[Assignment] Look through the material below and report every line that includes "named".

[Records shown]
* * * * * * * * *
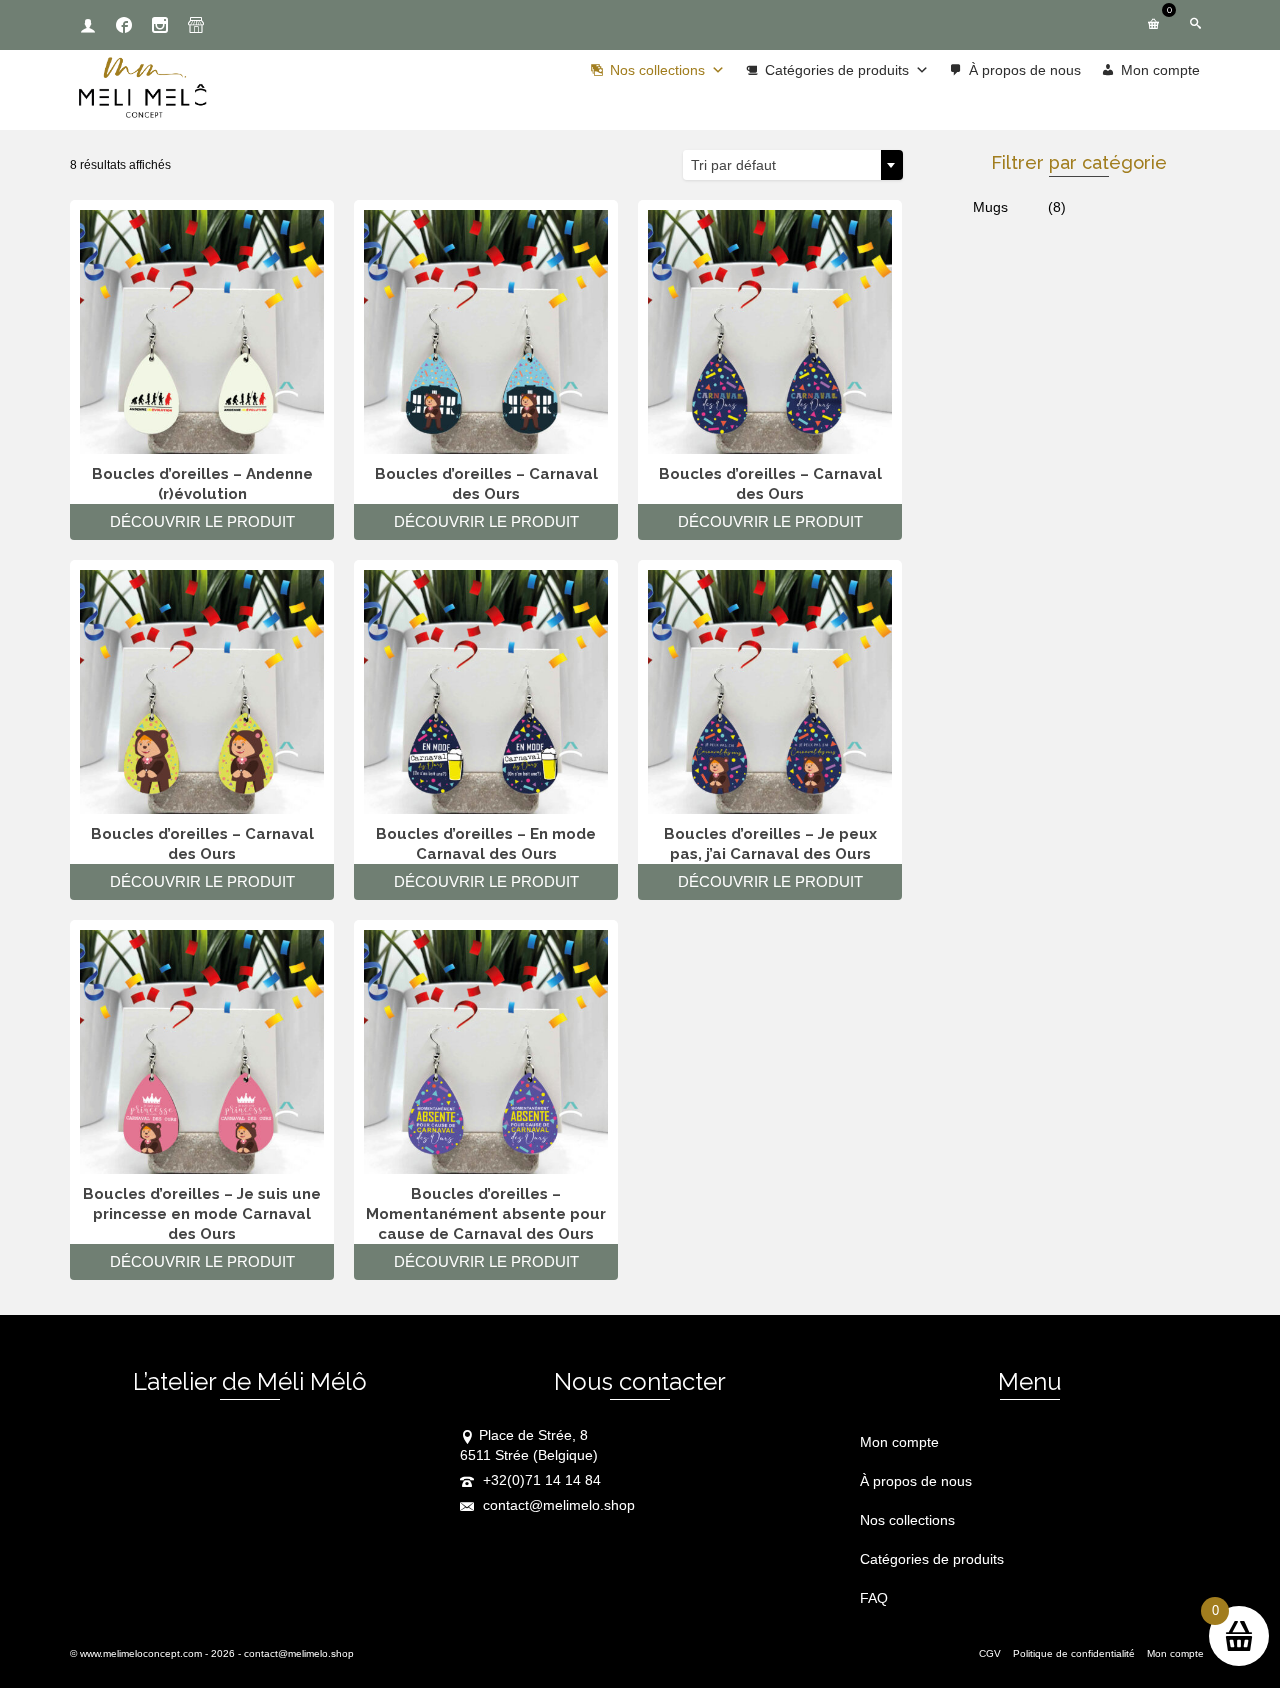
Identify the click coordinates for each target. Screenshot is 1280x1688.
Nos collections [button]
* * * * * * * * *
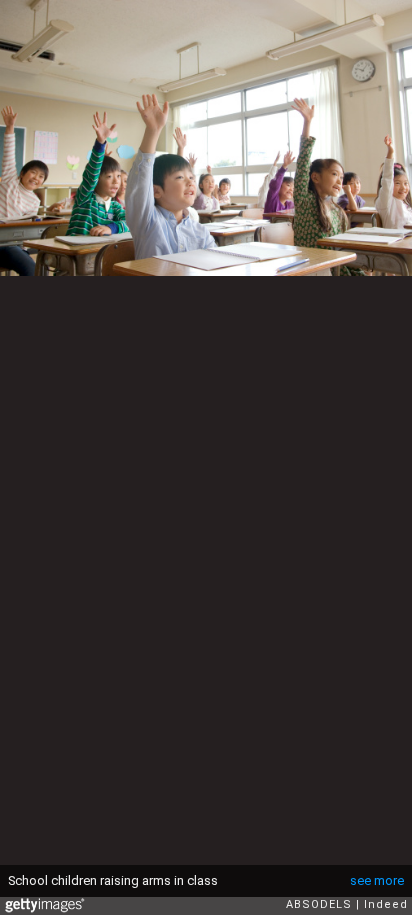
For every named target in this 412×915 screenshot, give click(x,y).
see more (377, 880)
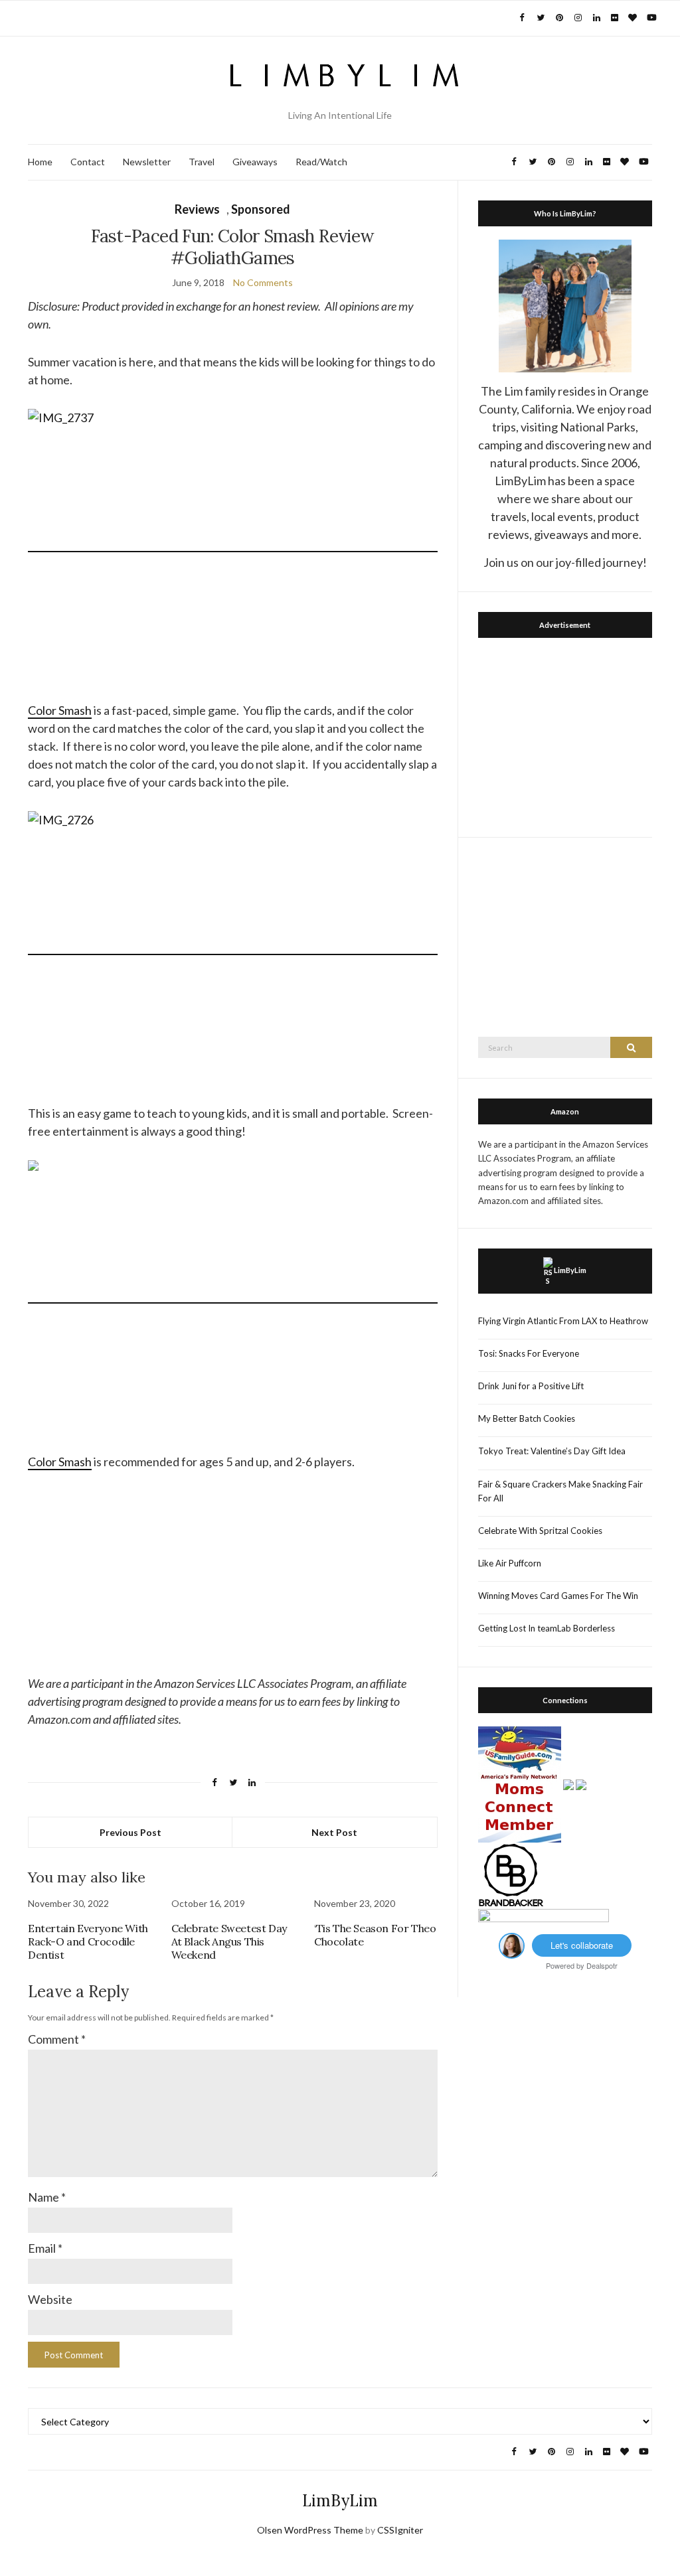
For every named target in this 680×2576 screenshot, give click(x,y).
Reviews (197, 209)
* * * * * * * * *
[Task answer]
For every named target in this 412×915 screenshot, give click(x,y).
For every named target in this 680×2576 screenshot, give click(x,y).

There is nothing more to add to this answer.